Lt Major Burns said:


> it's actually remarkably well thought out.  it takes courage for a designer to omit something that people use, you have to weigh in the benefits of removing it.
> 
> people who use bluetooth keyboards are often people who use it on their laps.  the keypad shifts the centre of the typing area off to the left, meaning it's over the left thigh, unstable.  removing the keypad shifts it back into stability.
> 
> it's for the same reason gamers will never trust wireless mice.  the cord is for pro's, wireless for show-off consumers.



Meh.  I'll keep my current Apple BT keyboard.  I like having the extra keys and still being able to move it around wherever I want.  The feel isn't phenomenal but better than some of Apple's previous USB keyboards.


----------



## ScottW (Sep 12, 2007)

I love the new keyboard. I think the small BT one is great, but I do agree, an extended BT keyboard she be available. I went from an Apple BT keyboard to a wired one and while I love the new keyboard, I has a stink'n wire.  I never use the USB ports on the keyboard, because I use a non-apple wireless mouse.


----------



## Mario8672 (Sep 14, 2007)

Like I said, I've just gotten the new wired aluminum keyboard. I must say, it's amazing! It really feels like a MacBook keyboard. It sits extremely low, which is really nice on the wrists, and it looks great. As far as basic keyboards go, this one gets a 10/10 easily. I couldn't find a single flaw with it.


----------



## Qion (Sep 14, 2007)

Lt Major Burns said:


> it's actually remarkably well thought out.  it takes courage for a designer to omit something that people use, you have to weigh in the benefits of removing it.
> 
> people who use bluetooth keyboards are often people who use it on their laps.  the keypad shifts the centre of the typing area off to the left, meaning it's over the left thigh, unstable.  removing the keypad shifts it back into stability.
> 
> it's for the same reason gamers will never trust wireless mice.  the cord is for pro's, wireless for show-off consumers.
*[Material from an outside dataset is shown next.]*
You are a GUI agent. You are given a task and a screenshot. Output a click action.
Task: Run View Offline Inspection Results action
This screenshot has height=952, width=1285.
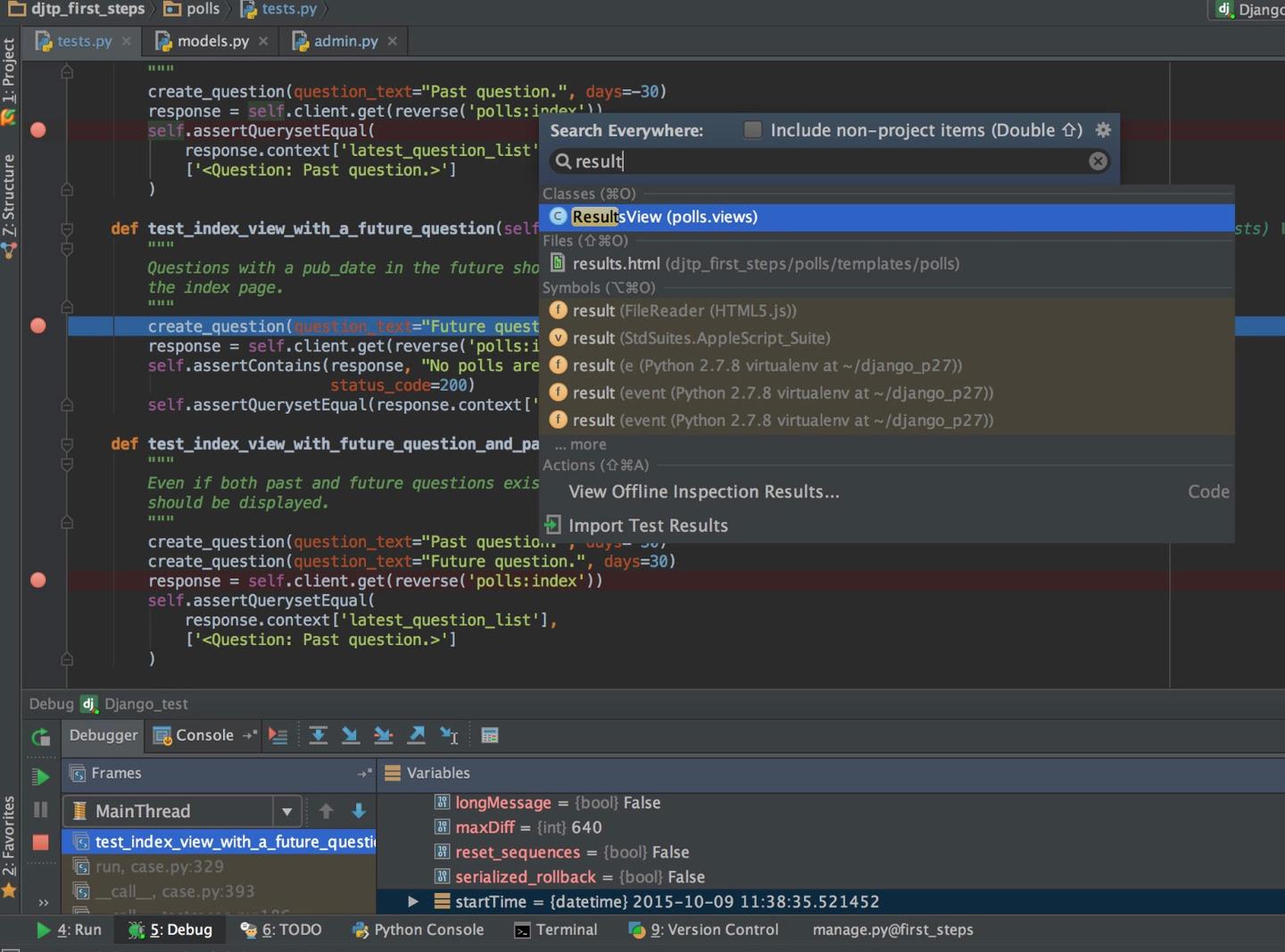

I'd like a (dependable) full-size bluetooth keyboard purely for aesthetics; it fits very comfortably with a modern, minimalistic workspace. Other than that, I completely agree with you.


----------



## Natobasso (Sep 15, 2007)

I was skeptical of the new keyboard at first, but after trying one at the apple store here in town I love the darn thing! Damn you, apple...


----------



## BikerRob (Sep 15, 2007)

I just wish you could get them here in Canada ... I'm told another month before they are available ... I guess I could order it in from the U.S. ... but then I have to come up with something to add so that shipping is free!


----------



## icemanjc (Sep 15, 2007)

You can order it from the Apple store in canada, but I've never had to pay for shipping since my orders have always been more than like $100.


----------



## ksv (Sep 16, 2007)

I prefer the wired one because I find wireless mice too slow to be usable, and I need somewhere to plug my USB mighty mouse 

Got one of the new keyboards recently and like both the design and feel very much. Better than the MBP keyboard even.


----------



## icemanjc (Sep 16, 2007)

Personally, I hate the Mighty Mouse, I have a wireless Logitech mouse.


----------



## Flapping Brain (Sep 19, 2007)

The new keyboards are great! Very solid key response much like a MacBook or MacBook Pro. Not spongy, you may even feel like you have a new Mac.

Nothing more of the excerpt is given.